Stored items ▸
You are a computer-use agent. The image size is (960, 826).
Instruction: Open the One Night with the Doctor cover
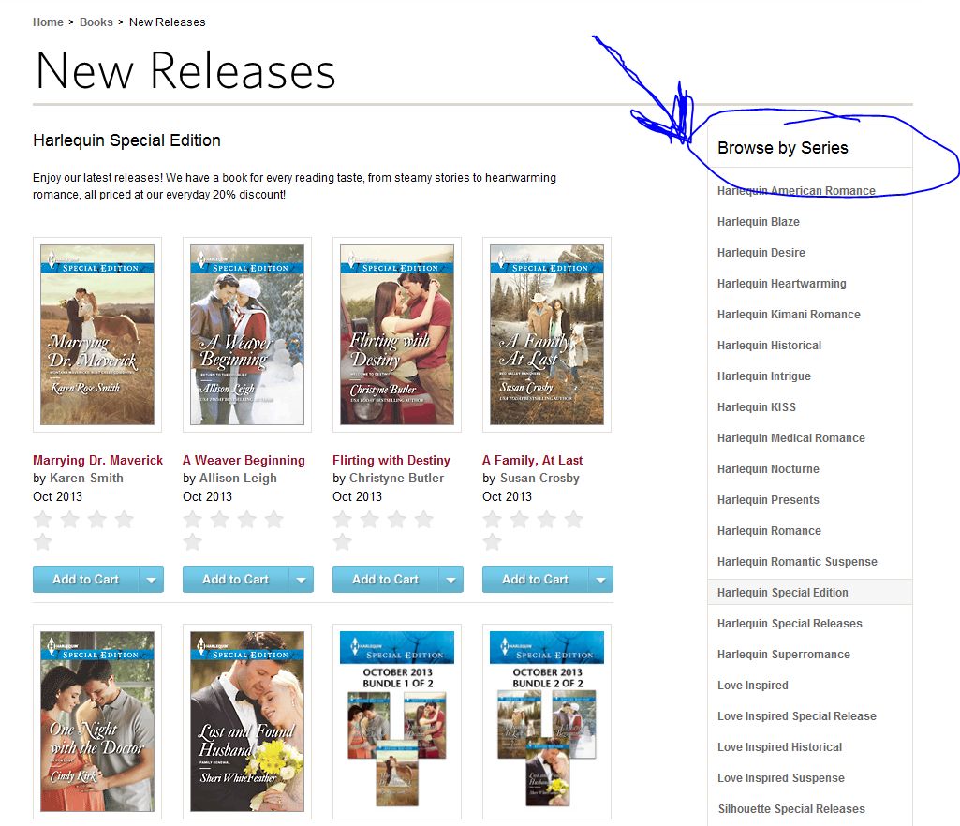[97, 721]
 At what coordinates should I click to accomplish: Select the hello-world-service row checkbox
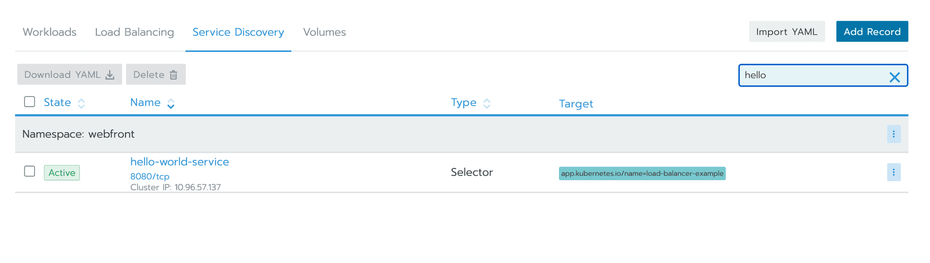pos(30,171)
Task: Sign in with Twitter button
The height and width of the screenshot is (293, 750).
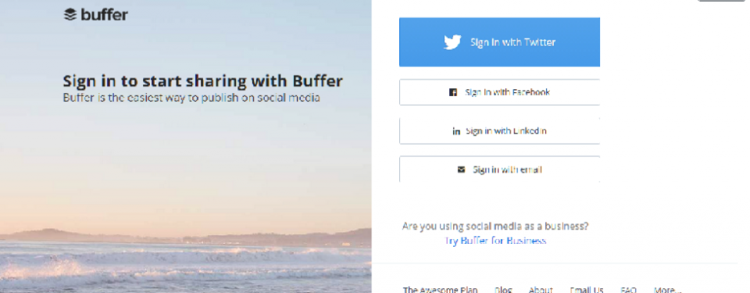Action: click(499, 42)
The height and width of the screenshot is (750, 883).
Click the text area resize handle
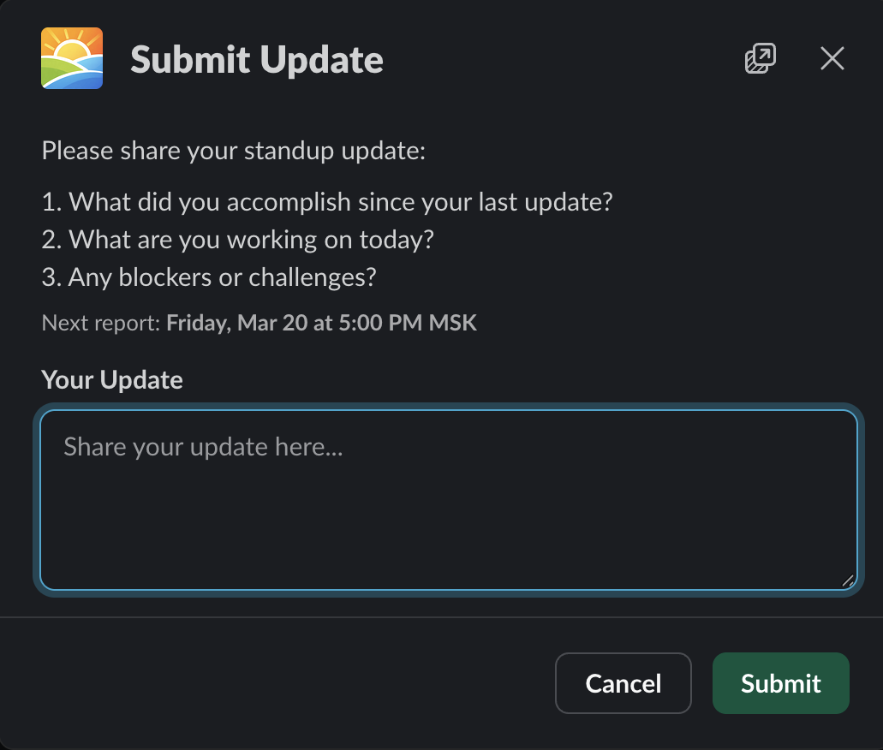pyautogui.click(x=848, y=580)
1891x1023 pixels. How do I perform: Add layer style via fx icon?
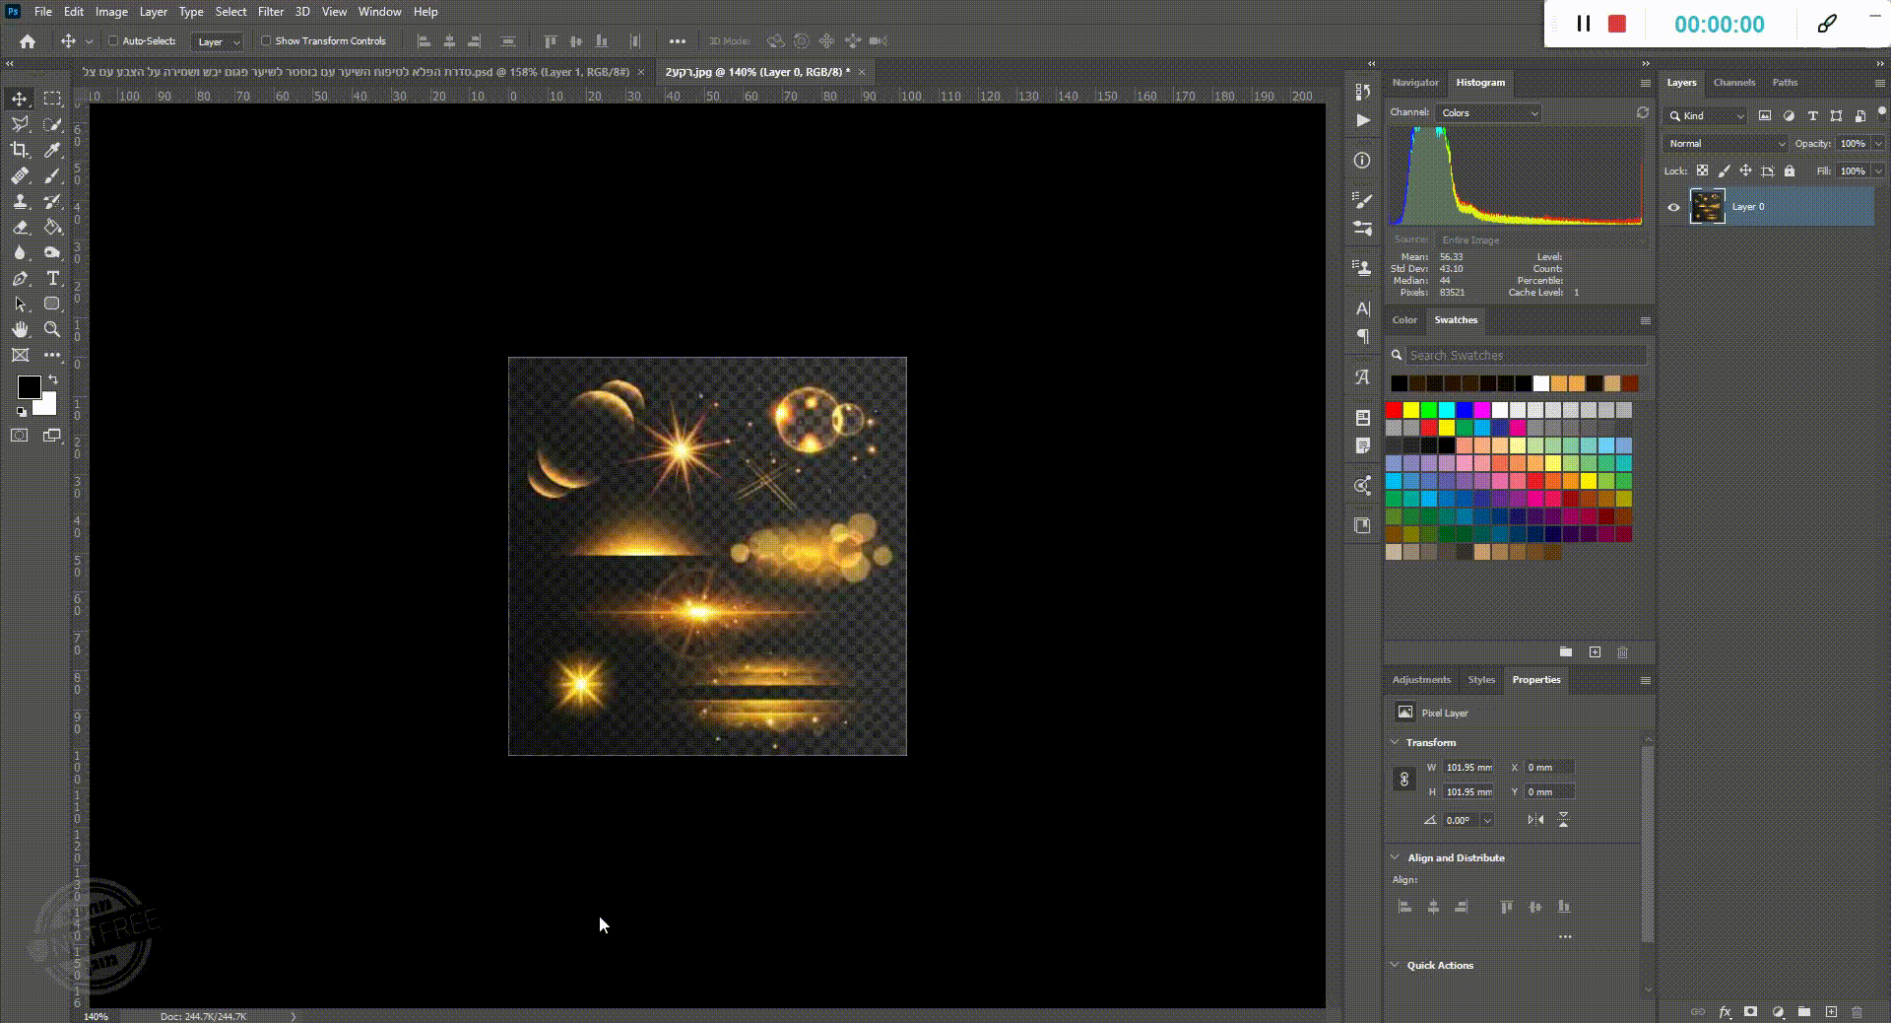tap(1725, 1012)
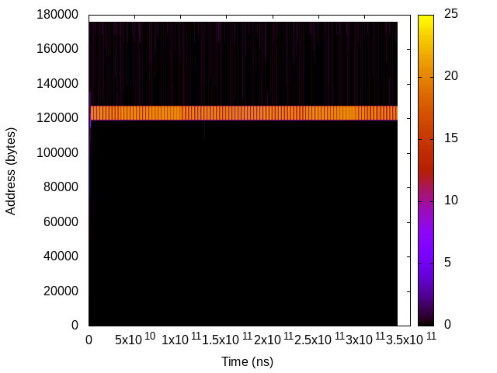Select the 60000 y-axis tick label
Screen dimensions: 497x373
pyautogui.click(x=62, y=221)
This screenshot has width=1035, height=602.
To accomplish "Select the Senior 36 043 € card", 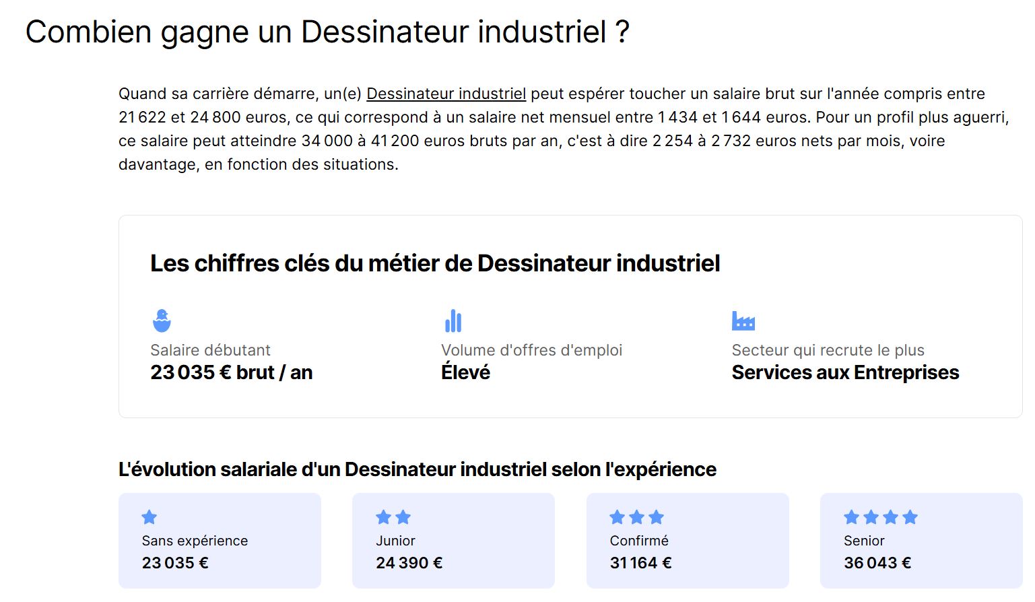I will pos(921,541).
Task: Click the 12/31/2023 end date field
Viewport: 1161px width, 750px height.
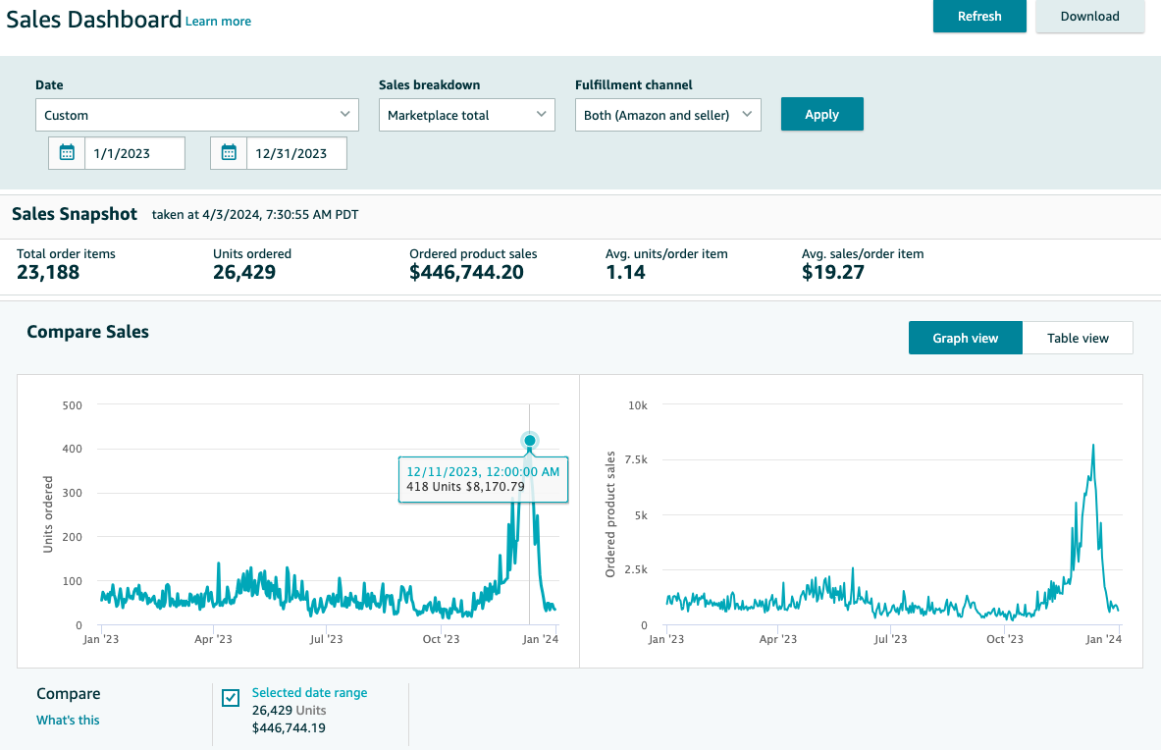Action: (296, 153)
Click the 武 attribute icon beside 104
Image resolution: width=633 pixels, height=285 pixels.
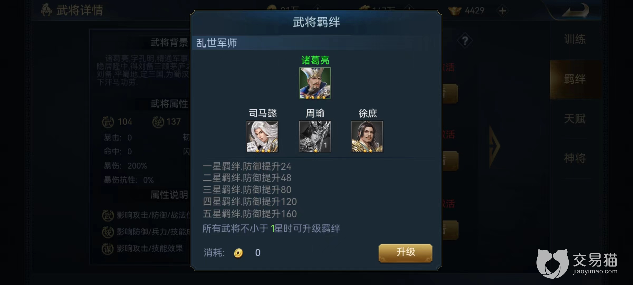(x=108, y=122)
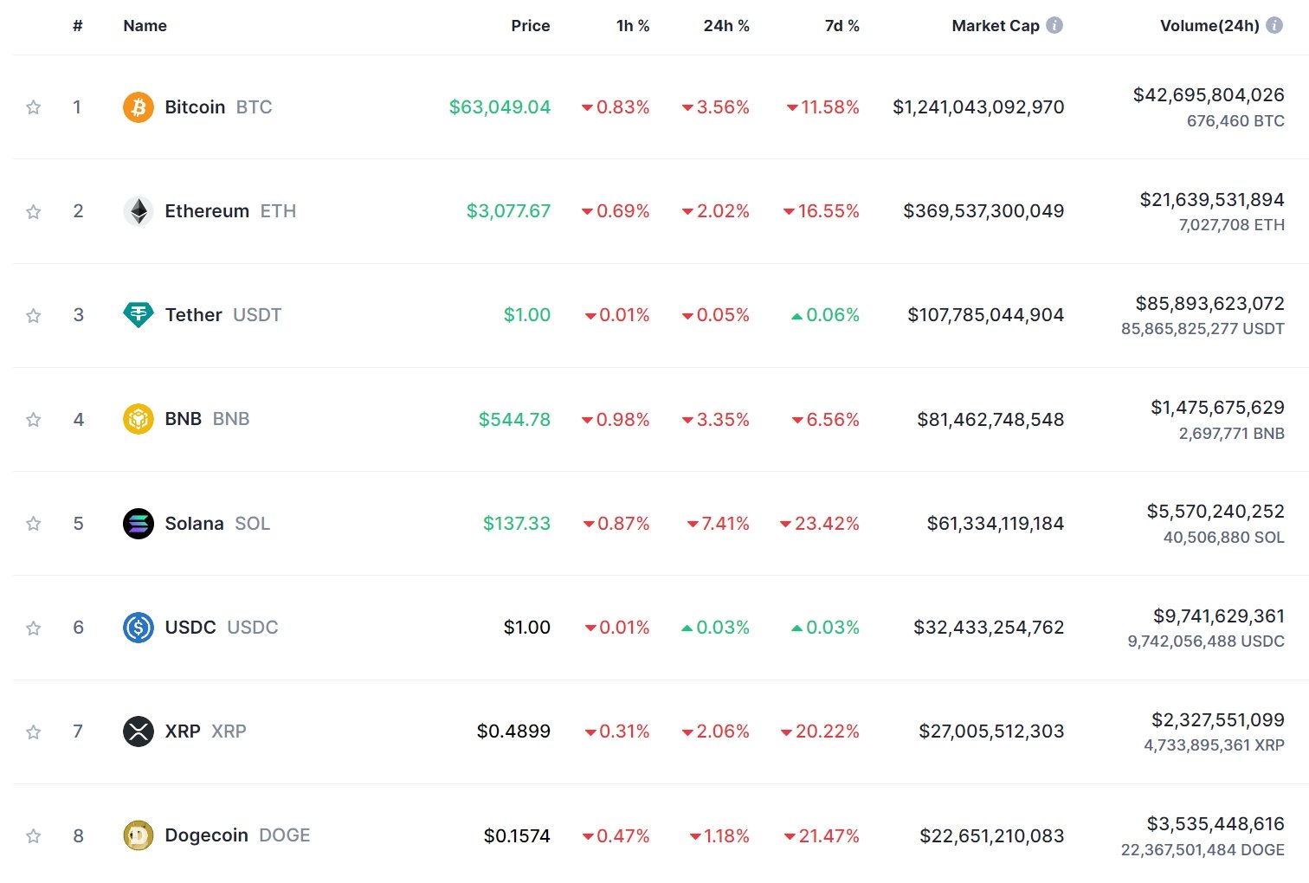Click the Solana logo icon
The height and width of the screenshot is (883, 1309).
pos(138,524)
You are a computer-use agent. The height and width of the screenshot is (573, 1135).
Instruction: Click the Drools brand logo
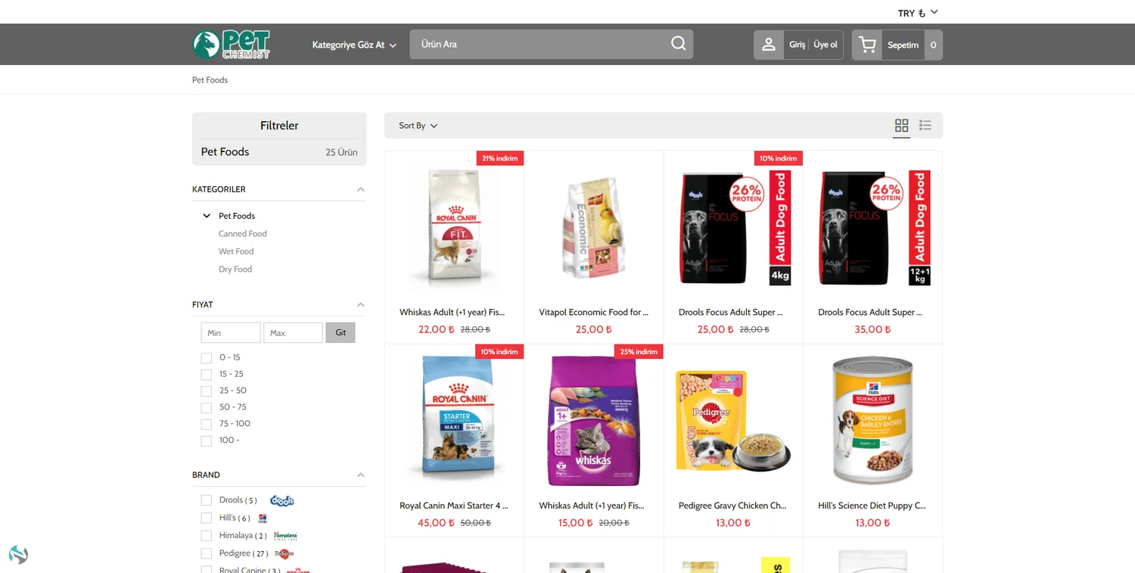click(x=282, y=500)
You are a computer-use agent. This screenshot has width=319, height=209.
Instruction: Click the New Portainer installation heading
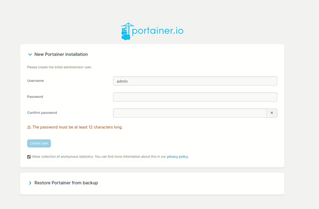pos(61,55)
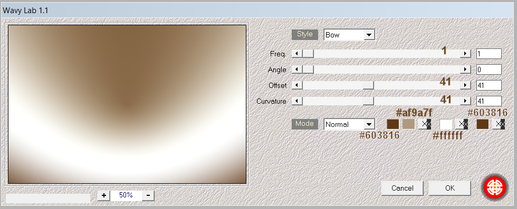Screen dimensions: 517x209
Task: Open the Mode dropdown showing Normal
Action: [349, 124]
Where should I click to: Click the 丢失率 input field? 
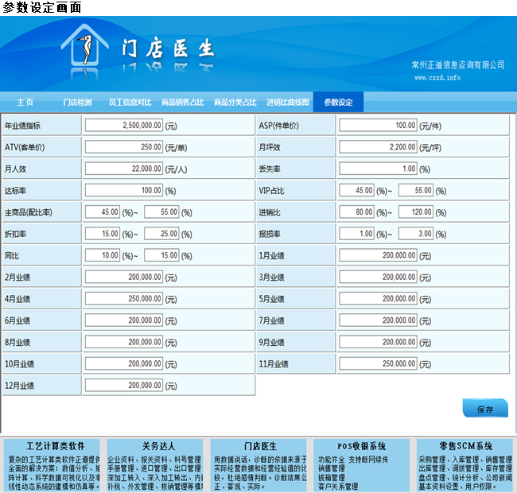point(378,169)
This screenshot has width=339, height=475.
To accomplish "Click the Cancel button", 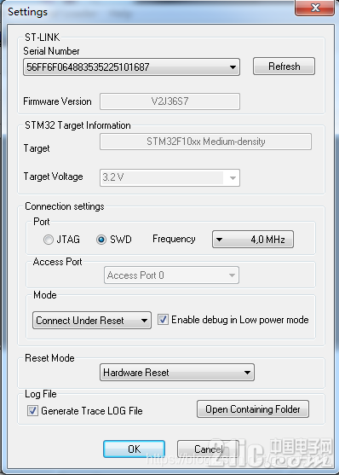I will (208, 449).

Aim of the task ▸ Look over the records above and say, with no extra words, how many lines include "This".

Result of the exercise ▸ 3